Extract exactly the lines from the top of the records through the line containing "Given: Click the Other rules heading text", and keep pictures out of the copy.

Source material =
+--

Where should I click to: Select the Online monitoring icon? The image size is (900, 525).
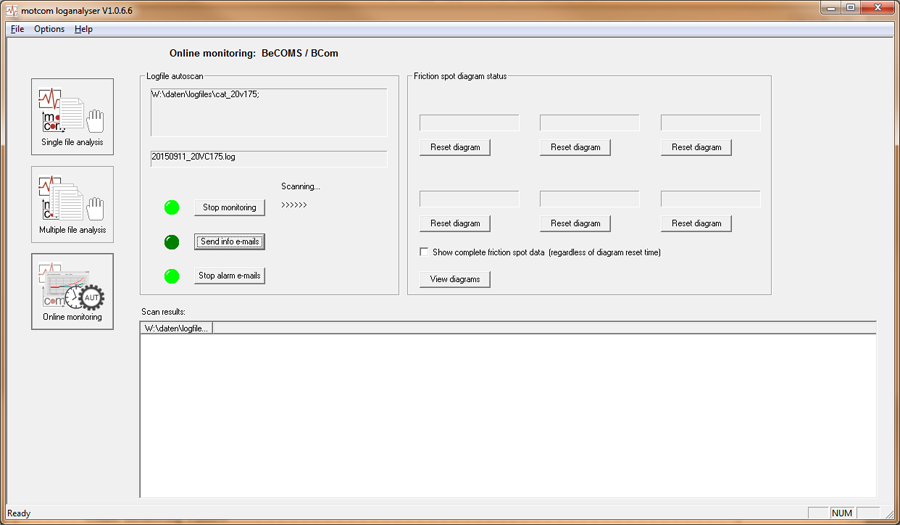72,290
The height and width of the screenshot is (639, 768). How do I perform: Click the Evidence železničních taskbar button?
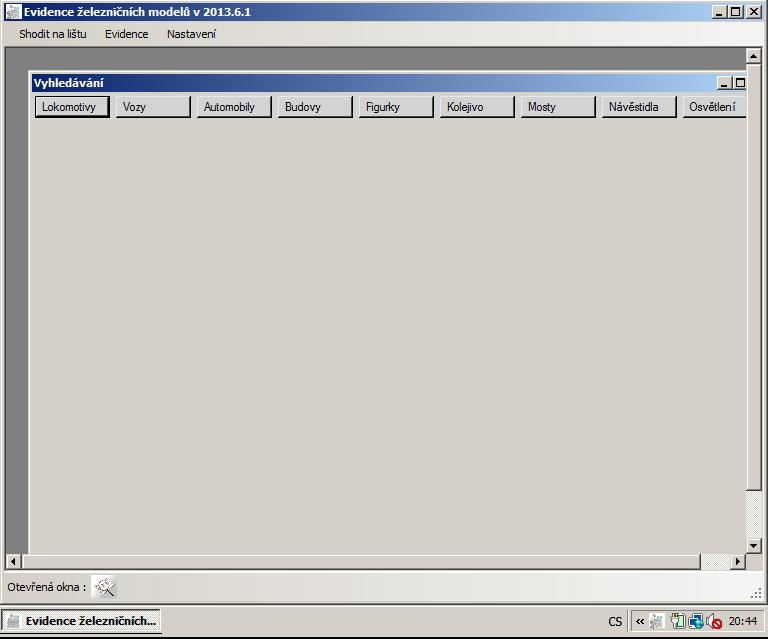pos(82,621)
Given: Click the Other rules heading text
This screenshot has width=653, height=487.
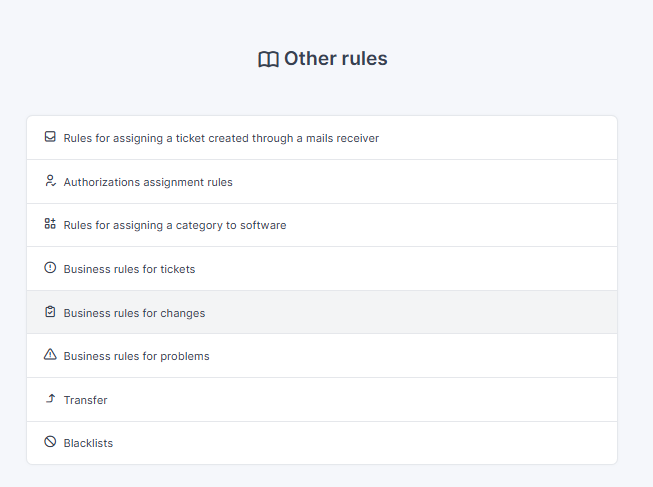Looking at the screenshot, I should pyautogui.click(x=335, y=59).
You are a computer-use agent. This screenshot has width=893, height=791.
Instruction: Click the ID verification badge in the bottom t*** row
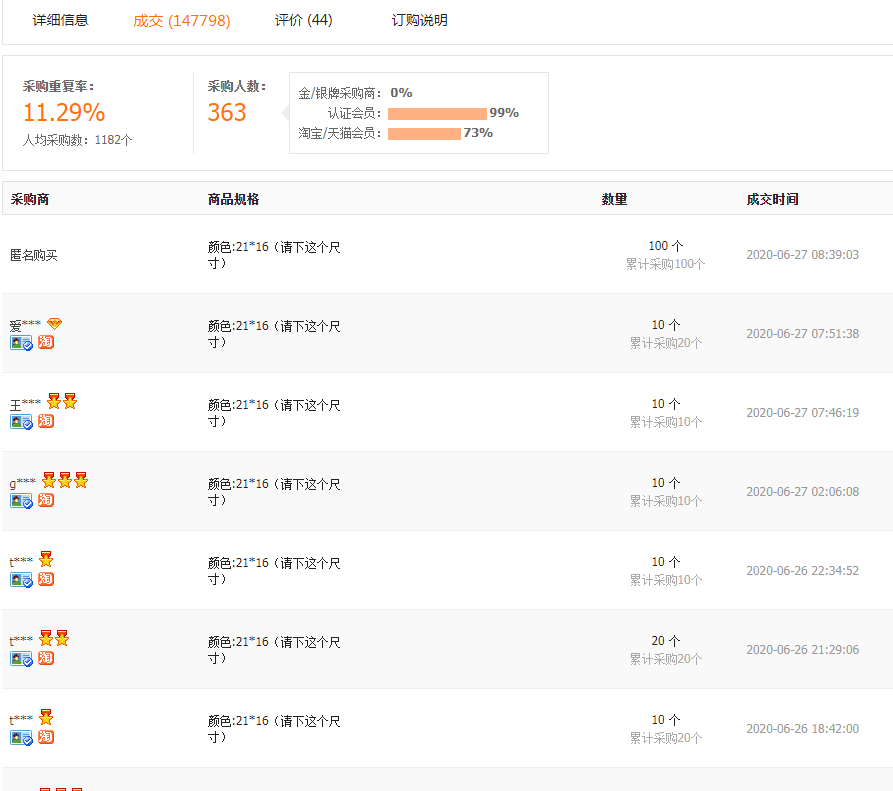click(22, 738)
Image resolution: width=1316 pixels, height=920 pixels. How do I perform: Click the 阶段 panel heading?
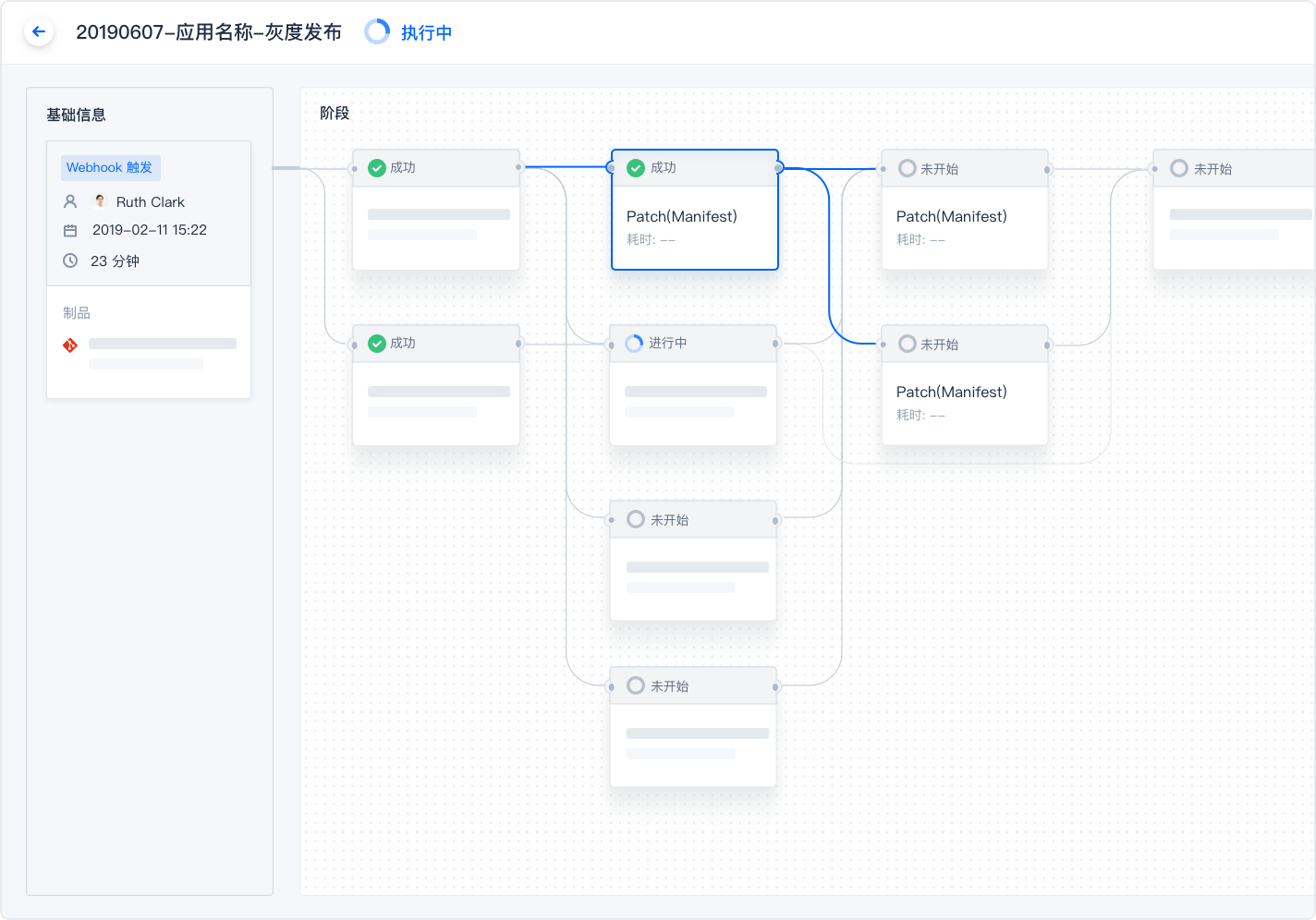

+--

Output of the exercise =
Where should I click to: Select the Online monitoring icon? The image size is (900, 525).
72,290
The height and width of the screenshot is (639, 768). How do I perform: Click the Evidence železničních taskbar button?
pos(82,621)
Given: Click the Other rules heading text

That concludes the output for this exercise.